Council of State says Government decree violates the Constitution
But the high court goes further, and states that the presidential decree violates the Constitution and the rights of patients. “The normative model adopted does not satisfy the requirements of the principle of proportionality, insofar as the measures adopted entail a relevant affectation of the fundamental right to health, in particular free choice, and the principles of accessibility, availability, quality and continuity of the service, recognized in Article 49 of the Political Constitution and developed by Statutory Law 1751 of 2015.”
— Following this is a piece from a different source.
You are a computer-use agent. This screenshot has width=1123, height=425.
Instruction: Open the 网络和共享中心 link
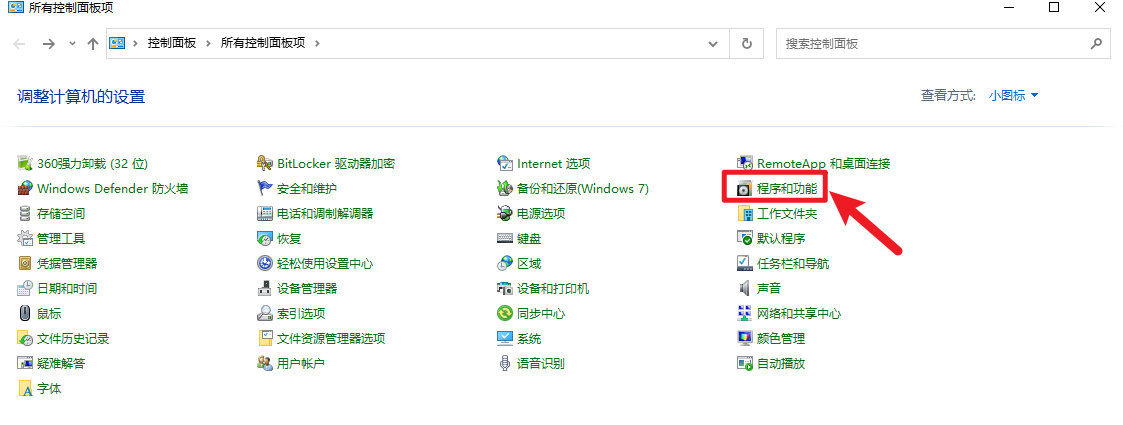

Another of the aspects on which the Council of State dwells, and which has also been pointed out by different sectors of Colombian society and experts, is the questioned administration of Nueva EPS since it was intervened by the State. Its financial indicators show that it would not have the economic capacity to support the burden represented by the new patients.
“The financial report of Nueva EPS, fiscal year 2024, demonstrates the legal insolvency of the entity, a negative adequate equity, noncompliance with minimum capital and deficit in technical reserves, all of which evidences the structural incapacity of the entity to back the obligations derived from health insurance,” warns the Council of State.
In the assessment it makes of Nueva EPS, the Council of State also reports several negative aspects of the state intervention such as “noncompliance with minimum capital, deficit in required technical reserves, increase in tutela actions and low compliance rate with rulings, delays in priority care for high-cost diseases and maternal-perinatal care and deterioration of indicators in the subsidized regime.”
To conclude, the Council of State states that “the measures established by Decree 0182 are not reasonable given the effects they imply for the provision of the health service, hence the purposes it pursues must be achieved by means that do not affect the constitutional principles analyzed here, which leads to the conclusion that the criterion of necessity is not satisfied in the case under study.”